La stratégie de la peur semble fonctionner

Une intensification de la répression que l’on retrouve aussi dans certaines pratiques policières. Des interrogatoires accompagnés de coups ont été documentés dans des commissariats de Moscou, les téléphones de certains manifestants sont fouillés de force en pleine rue, même si c'est illégal, les avocats sont parfois interdits d'assister leurs clients, les perquisitions chez les organisateurs se multiplient… À Oufa dans le Sud de la Russie, une femme a été arrêtée pour un message anti-guerre posté sur un groupe de discussion sur Internet. 

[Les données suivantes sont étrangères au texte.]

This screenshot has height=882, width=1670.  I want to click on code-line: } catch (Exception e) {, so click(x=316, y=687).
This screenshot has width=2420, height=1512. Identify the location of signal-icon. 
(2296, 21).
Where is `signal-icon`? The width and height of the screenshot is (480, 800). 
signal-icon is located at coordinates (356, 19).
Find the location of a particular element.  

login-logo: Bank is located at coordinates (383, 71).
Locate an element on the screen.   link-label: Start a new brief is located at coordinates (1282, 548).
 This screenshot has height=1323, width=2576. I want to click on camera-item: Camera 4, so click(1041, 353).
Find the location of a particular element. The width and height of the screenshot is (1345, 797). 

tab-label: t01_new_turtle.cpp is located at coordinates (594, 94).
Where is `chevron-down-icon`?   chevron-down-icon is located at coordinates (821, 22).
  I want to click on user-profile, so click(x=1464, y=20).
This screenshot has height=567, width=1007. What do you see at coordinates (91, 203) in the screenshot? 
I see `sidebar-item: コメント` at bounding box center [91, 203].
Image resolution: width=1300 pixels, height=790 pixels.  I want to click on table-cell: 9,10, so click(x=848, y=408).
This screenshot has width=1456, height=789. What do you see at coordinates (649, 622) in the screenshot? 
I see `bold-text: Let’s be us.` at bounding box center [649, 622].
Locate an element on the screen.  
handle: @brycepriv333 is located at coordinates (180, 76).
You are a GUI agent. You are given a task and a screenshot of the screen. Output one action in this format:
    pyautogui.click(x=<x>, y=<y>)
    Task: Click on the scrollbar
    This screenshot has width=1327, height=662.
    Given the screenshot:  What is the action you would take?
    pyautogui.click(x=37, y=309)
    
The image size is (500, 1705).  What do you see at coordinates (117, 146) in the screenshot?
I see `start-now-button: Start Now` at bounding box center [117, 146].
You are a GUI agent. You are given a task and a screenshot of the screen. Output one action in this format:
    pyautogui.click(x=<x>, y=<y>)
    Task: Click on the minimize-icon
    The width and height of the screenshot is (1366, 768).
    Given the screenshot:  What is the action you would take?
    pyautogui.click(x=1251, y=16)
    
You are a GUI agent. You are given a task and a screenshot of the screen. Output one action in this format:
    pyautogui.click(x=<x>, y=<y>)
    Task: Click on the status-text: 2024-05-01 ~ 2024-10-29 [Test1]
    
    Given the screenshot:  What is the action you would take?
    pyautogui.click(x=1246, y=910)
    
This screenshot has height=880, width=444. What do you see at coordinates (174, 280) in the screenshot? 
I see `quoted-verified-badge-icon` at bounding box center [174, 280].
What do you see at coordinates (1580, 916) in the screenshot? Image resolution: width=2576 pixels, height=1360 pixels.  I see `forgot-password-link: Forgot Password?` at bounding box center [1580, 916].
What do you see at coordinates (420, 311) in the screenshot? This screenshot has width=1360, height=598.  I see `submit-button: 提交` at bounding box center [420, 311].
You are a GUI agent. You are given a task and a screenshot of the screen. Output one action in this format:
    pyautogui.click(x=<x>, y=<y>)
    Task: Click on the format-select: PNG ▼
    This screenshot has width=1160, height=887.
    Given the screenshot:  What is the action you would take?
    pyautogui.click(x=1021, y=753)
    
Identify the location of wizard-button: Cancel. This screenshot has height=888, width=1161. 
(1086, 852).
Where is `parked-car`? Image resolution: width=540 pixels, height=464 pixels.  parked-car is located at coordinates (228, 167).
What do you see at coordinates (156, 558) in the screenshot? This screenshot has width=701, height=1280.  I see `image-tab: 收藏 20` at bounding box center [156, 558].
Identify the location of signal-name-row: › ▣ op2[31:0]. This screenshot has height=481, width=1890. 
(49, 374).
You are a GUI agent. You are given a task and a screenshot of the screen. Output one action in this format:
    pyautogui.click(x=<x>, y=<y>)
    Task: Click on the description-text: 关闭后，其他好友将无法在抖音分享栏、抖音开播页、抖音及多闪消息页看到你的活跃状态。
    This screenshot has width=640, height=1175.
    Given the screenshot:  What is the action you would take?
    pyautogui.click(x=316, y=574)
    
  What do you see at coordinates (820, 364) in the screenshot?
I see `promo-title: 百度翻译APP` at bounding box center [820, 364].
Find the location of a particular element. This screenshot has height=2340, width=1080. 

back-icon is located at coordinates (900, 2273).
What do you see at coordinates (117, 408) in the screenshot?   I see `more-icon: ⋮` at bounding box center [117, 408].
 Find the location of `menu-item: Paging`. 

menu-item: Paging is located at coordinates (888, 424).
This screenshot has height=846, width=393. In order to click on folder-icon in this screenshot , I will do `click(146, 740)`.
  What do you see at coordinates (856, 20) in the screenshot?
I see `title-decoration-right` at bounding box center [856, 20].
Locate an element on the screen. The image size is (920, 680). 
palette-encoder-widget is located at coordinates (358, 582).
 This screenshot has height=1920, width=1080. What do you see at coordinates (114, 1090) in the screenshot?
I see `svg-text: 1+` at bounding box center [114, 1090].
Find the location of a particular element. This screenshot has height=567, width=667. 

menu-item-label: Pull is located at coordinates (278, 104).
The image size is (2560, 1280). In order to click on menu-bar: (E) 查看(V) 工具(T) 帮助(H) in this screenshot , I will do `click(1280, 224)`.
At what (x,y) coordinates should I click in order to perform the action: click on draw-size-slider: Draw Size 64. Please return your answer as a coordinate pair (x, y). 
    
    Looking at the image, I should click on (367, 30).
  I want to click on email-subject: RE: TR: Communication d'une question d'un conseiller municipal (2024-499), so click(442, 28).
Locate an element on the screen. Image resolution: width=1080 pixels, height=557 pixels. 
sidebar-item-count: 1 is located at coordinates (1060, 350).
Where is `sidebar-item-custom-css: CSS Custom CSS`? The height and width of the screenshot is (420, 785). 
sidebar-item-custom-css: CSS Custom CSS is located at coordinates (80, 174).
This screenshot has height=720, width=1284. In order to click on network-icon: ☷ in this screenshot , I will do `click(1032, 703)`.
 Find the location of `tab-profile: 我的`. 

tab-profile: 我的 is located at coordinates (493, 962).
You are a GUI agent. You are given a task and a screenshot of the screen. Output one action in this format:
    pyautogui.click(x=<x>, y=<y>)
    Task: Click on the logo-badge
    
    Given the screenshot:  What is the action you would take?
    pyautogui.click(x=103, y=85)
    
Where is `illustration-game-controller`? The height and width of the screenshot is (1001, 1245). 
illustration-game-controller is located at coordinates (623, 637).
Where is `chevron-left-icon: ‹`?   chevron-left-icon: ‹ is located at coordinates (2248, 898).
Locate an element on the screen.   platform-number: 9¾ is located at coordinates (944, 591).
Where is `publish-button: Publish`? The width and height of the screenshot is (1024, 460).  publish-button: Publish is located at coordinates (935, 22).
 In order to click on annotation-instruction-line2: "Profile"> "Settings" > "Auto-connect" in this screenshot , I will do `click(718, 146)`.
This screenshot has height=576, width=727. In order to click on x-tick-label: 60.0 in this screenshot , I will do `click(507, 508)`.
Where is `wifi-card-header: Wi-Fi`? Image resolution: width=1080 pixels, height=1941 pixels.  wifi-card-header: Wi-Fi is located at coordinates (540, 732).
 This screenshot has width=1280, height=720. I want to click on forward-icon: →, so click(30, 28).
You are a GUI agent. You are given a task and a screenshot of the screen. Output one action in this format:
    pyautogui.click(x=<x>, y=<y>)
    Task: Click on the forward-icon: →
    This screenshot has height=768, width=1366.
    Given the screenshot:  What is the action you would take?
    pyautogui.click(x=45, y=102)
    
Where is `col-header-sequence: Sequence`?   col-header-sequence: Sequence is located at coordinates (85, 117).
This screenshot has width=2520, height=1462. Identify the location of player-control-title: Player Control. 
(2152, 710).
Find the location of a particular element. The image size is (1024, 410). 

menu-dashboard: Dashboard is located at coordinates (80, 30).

Hier soir, l'employée de la première chaîne de télévision russe qui a brandi une pancarte anti-guerre en plein journal télévisé a été immédiatement interpellée mais ce matin, ses avocats sont incapables de la localiser dans Moscou et on ne sait pas quel type de poursuites va lui être appliqué.
 
La stratégie de la peur semble fonctionner. Une opposante de Saint-Pétersbourg a confié à RTL qu'il y avait plus de policiers que de manifestants dimanche dans la ville et que le maigre cortège prévu n'avait même pas réussi à se former. La voix de la contestation s'étiole en Russie à mesure que le régime se durcit.